## Exercise:
Rewrite the items below, replacing "Where should I click to" with "Where do I click to" everywhere it appears and leaving everything else unchanged.

## Data listing:

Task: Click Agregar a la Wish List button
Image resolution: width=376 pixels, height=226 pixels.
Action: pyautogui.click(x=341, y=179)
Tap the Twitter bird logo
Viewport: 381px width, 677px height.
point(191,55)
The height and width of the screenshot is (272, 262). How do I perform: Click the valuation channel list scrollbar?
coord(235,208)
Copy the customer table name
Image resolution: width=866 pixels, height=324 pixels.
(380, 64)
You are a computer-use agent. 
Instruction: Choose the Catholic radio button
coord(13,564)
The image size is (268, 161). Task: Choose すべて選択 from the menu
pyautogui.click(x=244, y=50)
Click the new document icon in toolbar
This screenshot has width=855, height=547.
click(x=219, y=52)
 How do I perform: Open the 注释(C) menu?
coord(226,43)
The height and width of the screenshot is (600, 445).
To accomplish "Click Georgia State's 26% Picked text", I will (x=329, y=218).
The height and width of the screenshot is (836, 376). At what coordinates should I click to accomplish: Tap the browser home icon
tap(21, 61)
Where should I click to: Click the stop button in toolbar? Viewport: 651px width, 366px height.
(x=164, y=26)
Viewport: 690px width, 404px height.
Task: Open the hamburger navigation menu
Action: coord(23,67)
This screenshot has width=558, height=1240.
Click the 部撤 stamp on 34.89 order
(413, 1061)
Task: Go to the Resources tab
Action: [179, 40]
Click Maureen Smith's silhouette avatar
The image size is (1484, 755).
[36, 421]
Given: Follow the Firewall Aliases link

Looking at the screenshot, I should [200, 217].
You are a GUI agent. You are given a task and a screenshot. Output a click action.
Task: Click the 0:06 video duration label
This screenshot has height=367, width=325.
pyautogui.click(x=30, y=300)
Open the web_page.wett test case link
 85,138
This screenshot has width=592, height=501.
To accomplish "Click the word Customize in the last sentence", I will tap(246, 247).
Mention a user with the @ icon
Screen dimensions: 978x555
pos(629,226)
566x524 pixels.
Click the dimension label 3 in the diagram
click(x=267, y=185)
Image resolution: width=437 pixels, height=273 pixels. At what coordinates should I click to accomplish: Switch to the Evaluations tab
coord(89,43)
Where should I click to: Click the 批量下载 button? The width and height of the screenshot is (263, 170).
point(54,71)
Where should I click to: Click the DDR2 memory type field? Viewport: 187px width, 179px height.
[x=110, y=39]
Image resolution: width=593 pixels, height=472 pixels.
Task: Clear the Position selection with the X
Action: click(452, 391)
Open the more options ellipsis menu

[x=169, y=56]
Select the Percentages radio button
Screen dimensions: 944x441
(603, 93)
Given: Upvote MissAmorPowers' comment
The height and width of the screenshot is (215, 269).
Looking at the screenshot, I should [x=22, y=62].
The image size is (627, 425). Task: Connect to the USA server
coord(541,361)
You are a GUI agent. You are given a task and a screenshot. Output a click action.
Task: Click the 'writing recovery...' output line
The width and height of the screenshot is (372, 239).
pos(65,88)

## Result below:
Task: Click Agregar a la Wish List button
Image resolution: width=376 pixels, height=226 pixels.
Action: pyautogui.click(x=341, y=179)
Tap the Twitter bird logo
Viewport: 381px width, 677px height.
point(191,55)
The height and width of the screenshot is (272, 262). How do I perform: Click the valuation channel list scrollbar?
coord(235,208)
Copy the customer table name
Image resolution: width=866 pixels, height=324 pixels.
(380, 64)
You are a computer-use agent. 
Instruction: Choose the Catholic radio button
coord(13,564)
The image size is (268, 161). Task: Choose すべて選択 from the menu
pyautogui.click(x=244, y=50)
Click the new document icon in toolbar
This screenshot has width=855, height=547.
click(x=219, y=52)
 How do I perform: Open the 注释(C) menu?
coord(226,43)
The height and width of the screenshot is (600, 445).
To accomplish "Click Georgia State's 26% Picked text", I will (x=329, y=218).
The height and width of the screenshot is (836, 376). At what coordinates should I click to accomplish: Tap the browser home icon
tap(21, 61)
Where do I click to: Click the stop button in toolbar? Viewport: 651px width, 366px height.
(x=164, y=26)
Viewport: 690px width, 404px height.
Task: Open the hamburger navigation menu
Action: coord(23,67)
This screenshot has width=558, height=1240.
Click the 部撤 stamp on 34.89 order
(413, 1061)
Task: Go to the Resources tab
Action: [179, 40]
Click Maureen Smith's silhouette avatar
The image size is (1484, 755).
[36, 421]
Given: Follow the Firewall Aliases link

Looking at the screenshot, I should [200, 217].
You are a GUI agent. You are given a task and a screenshot. Output a click action.
Task: Click the 0:06 video duration label
This screenshot has height=367, width=325.
pyautogui.click(x=30, y=300)
Open the web_page.wett test case link
 85,138
This screenshot has width=592, height=501.
To accomplish "Click the word Customize in the last sentence", I will tap(246, 247).
Mention a user with the @ icon
Screen dimensions: 978x555
pos(629,226)
566x524 pixels.
Click the dimension label 3 in the diagram
click(x=267, y=185)
Image resolution: width=437 pixels, height=273 pixels. At what coordinates should I click to accomplish: Switch to the Evaluations tab
coord(89,43)
Where do I click to: Click the 批量下载 button? The width and height of the screenshot is (263, 170).
point(54,71)
Where do I click to: Click the DDR2 memory type field? Viewport: 187px width, 179px height.
[x=110, y=39]
Image resolution: width=593 pixels, height=472 pixels.
Task: Clear the Position selection with the X
Action: click(452, 391)
Open the more options ellipsis menu

[x=169, y=56]
Select the Percentages radio button
Screen dimensions: 944x441
(603, 93)
Given: Upvote MissAmorPowers' comment
The height and width of the screenshot is (215, 269).
Looking at the screenshot, I should [x=22, y=62].
The image size is (627, 425). Task: Connect to the USA server
coord(541,361)
You are a GUI agent. You are given a task and a screenshot. Output a click action.
Task: Click the 'writing recovery...' output line
The width and height of the screenshot is (372, 239).
pos(65,88)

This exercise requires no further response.